A company’s internal control over financial reporting is a process designed to provide reasonable assurance regarding the reliability of financial reporting and the preparation of financial statements for external purposes in accordance with accounting principles generally accepted in the United States of America. A company’s internal control over financial reporting includes those policies and procedures that (1) pertain to the maintenance of records that, in reasonable detail, accurately and fairly reflect the transactions and dispositions of the assets of the company; (2) provide reasonable assurance that transactions are recorded as necessary to permit preparation of financial statements in accordance with accounting principles generally accepted in the United States of America, and that receipts and expenditures of the company are being made only in accordance with authorizations of management and directors of the company; and (3) provide reasonable assurance regarding prevention or timely detection of unauthorized acquisition, use, or disposition of the company’s assets that could have a material effect on the financial statements.


87



Board of Directors and Stockholders
Union Bankshares, Inc. and Subsidiary


Because of its inherent limitations, internal control over financial reporting may not prevent or detect misstatements. Also, projections of any evaluation of effectiveness to future periods are subject to the risk that controls may become inadequate because of changes in conditions, or that the degree of compliance with the policies or procedures may deteriorate.

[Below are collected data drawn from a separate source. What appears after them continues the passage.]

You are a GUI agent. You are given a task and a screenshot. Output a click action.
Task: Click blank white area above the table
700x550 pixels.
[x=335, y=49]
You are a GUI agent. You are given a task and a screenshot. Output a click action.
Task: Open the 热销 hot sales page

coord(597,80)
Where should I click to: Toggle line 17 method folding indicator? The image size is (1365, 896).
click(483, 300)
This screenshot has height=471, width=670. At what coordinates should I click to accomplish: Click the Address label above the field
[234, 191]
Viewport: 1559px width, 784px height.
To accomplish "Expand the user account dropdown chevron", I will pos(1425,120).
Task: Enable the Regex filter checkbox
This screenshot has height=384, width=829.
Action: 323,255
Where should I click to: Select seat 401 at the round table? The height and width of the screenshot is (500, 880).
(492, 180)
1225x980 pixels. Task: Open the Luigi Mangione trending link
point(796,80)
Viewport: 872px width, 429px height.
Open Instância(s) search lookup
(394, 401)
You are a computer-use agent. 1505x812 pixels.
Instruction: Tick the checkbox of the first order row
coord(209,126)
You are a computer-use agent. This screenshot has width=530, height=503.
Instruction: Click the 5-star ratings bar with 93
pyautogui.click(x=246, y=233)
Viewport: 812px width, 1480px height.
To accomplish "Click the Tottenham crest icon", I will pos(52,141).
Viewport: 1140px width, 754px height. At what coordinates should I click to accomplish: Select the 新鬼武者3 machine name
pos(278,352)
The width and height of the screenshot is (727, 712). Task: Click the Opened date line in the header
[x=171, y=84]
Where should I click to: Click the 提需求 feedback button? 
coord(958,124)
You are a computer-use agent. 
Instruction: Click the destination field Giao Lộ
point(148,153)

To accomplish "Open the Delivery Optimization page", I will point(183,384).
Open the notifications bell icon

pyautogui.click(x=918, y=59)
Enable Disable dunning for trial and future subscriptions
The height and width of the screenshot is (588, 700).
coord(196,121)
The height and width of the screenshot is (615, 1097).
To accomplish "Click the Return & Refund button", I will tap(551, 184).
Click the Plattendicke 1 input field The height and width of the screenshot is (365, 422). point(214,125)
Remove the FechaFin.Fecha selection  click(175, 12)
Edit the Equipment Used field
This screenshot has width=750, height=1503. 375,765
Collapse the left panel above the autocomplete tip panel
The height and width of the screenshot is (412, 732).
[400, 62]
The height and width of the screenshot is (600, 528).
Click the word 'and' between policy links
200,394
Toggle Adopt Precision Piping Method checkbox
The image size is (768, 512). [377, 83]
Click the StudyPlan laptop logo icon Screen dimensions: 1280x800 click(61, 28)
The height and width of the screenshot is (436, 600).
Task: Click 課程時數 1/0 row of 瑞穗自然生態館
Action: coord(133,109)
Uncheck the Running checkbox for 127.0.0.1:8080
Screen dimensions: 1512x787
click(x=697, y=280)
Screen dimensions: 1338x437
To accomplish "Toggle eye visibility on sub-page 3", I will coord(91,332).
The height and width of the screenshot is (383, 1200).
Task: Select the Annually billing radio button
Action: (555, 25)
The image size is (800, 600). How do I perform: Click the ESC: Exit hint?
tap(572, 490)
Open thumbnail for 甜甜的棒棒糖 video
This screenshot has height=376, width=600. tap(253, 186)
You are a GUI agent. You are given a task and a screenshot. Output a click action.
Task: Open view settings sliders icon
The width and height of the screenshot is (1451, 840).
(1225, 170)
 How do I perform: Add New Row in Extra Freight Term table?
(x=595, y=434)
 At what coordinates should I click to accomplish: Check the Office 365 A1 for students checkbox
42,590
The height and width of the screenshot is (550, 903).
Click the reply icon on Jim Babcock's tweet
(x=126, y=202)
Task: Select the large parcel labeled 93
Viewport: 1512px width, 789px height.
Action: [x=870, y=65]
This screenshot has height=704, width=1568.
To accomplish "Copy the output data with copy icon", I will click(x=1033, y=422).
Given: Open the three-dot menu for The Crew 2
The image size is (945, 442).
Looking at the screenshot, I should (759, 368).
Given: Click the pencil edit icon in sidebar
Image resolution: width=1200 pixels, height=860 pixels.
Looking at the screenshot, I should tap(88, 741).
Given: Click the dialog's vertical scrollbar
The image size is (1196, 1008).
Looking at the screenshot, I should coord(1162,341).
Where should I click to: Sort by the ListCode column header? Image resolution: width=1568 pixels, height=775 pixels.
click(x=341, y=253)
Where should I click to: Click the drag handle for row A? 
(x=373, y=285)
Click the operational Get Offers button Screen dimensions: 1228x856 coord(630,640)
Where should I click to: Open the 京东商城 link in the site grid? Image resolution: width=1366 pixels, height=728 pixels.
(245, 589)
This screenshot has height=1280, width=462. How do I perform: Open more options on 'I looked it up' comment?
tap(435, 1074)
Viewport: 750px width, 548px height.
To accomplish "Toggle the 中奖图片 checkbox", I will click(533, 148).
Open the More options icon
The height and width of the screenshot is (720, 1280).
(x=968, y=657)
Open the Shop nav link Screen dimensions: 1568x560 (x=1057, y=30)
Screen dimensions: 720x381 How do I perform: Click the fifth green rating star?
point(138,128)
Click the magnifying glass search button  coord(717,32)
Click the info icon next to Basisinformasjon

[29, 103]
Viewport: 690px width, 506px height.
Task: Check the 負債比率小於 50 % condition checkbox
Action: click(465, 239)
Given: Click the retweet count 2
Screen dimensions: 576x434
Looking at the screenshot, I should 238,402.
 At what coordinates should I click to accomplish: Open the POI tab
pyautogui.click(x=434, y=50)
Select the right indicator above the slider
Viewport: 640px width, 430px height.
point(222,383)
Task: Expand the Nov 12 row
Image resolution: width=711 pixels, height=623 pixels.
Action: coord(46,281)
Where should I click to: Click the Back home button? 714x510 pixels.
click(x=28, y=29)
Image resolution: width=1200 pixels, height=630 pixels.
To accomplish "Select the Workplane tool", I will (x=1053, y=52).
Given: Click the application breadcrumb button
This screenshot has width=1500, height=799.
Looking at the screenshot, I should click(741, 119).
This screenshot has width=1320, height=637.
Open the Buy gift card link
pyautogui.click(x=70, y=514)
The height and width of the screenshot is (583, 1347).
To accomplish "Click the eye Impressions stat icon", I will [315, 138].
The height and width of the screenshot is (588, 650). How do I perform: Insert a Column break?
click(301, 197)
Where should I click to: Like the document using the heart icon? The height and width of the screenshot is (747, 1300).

In our opinion, the financial statements referred to above present fairly, in all material respects, the consolidated financial position of Union Bankshares, Inc. and Subsidiaries as of December 31, 2014 and 2013, and the consolidated results of their operations and their consolidated cash flows for the years then ended, in conformity with accounting principles generally accepted in the United States of America. Also, in our opinion, Union Bankshares, Inc. maintained, in all material respects, effective internal control over financial reporting as of December 31, 2014, based on criteria established in COSO.



 
Portland, Maine
March 13, 2015
Vermont Registration No. 92-0000278


88



Item 9. Changes in and Disagreements with Accountants on Accounting and Financial Disclosure

None.

Item 9A. Controls and Procedures

Evaluation of Disclosure Controls and Procedures. The Company's chief executive officer and chief financial officer, with the assistance of the Disclosure Control Committee, evaluated the effectiveness of the design and operation of the Company's disclosure controls and procedures (as defined in Rule 13a-15(e) under the Exchange Act) as of December 31, 2014. Based on this evaluation they concluded that those disclosure controls and procedures are effective to ensure that information required to be disclosed by the Company in the reports that it files or submits under the Securities Exchange Act is recorded, processed, summarized and reported within the time periods specified in the SEC's rules and forms. Disclosure controls and procedures include, without limitation, controls and procedures designed to ensure that information required to be disclosed by the Company in the reports that it files with the Commission is accumulated and communicated to the Company's management, including its principal executive and principal financial officer, or persons performing similar functions, as appropriate to allow timely decisions regarding required information.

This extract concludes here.